**PROBLEM TO SOLVE:**
Answer these from the review of the film Unknown:
(a) In which city does Neeson's character arrive for an event?
(b) Which film does the review name as an example of the Hitchcockian mystery Unknown goes for?
(c) Which twist does the reviewer call surprisingly clever?

The film itself does sort of develop into something resembling a Taken movie but, for the most part, this is a different genre altogether. Unknown goes for more of a Hitchcockian mystery like, say, The Man Who Knew Too Much but with a modern edge, of course. Neeson plays a man who arrives in Berlin for an event but, on the way to recovering his briefcase from the airport, soon has a car accident. When he wakes up and leaves the hospital, he finds that no-one, not even his wife recognises him and that another man has taken over his identity. The whole film is spent following Neeson's character as he tries to figure out exactly what the hell is going on, who is messing with him or whether he's somehow lost his mind.

It's a fun intrigue to try and decipher and the film is well made enough to keep you guessing and wanting to guess throughout. Add to that some car chases, explosions and punch-outs here and there and you've got yourself one entertaining little movie which should please Taken fans and fans of that type of psychological thriller in general. There are quite a few twists and turns to keep up with and, although admittedly the initial twist is surprisingly clever, altogether these many reveals don't add up to something that makes a whole lot of sense. And even if you're perfectly happy to not overthink the film and accept the dubious logic it chooses (I know I did!), in retrospect, a lot of Unknown is pretty silly.

**SOURCE DATA:**
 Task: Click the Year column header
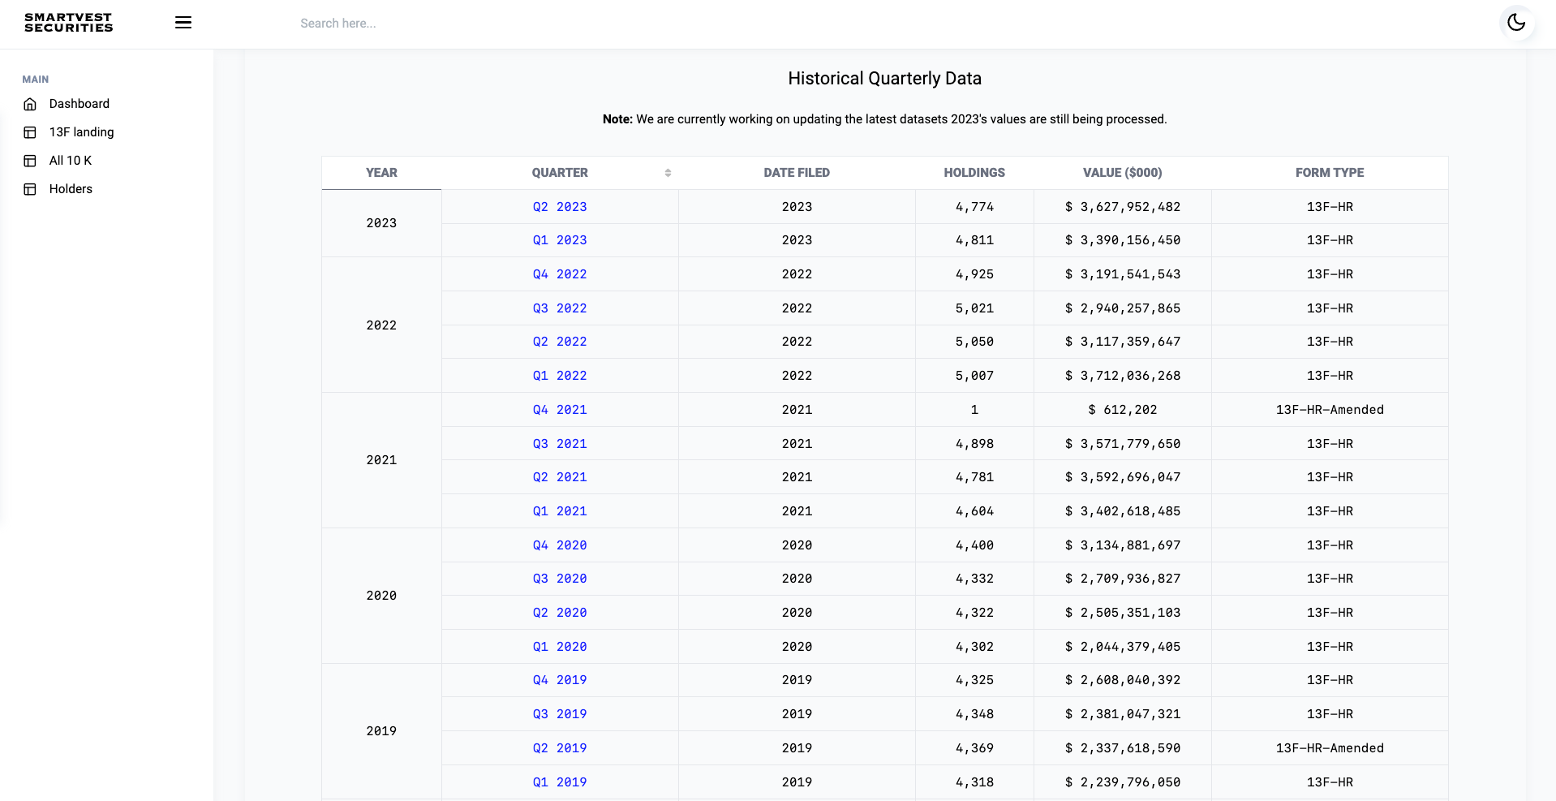point(381,173)
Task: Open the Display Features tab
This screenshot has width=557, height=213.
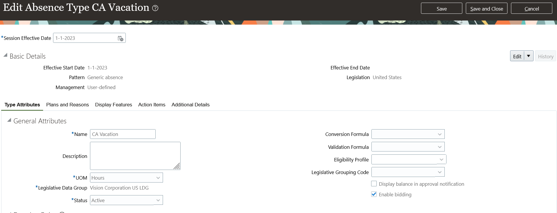Action: (x=113, y=105)
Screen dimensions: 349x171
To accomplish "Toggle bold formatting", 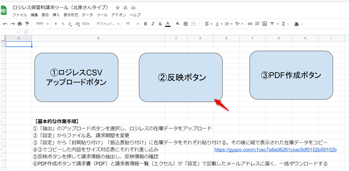I will click(x=145, y=24).
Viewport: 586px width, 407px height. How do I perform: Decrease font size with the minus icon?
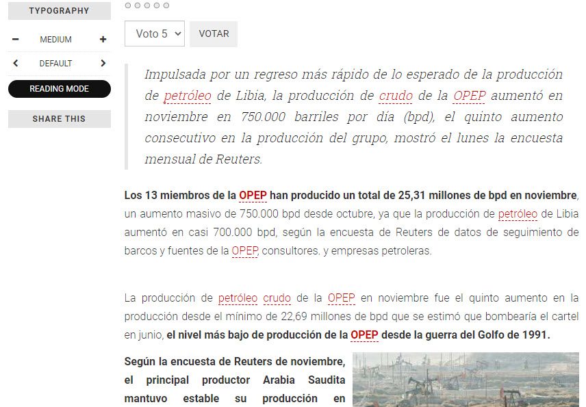[16, 40]
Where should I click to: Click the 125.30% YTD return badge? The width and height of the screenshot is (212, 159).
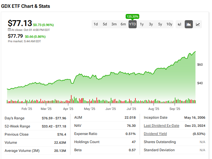132,16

**ANSWER TO THIS EXERCISE:**
(a) Berlin
(b) The Man Who Knew Too Much
(c) The initial twist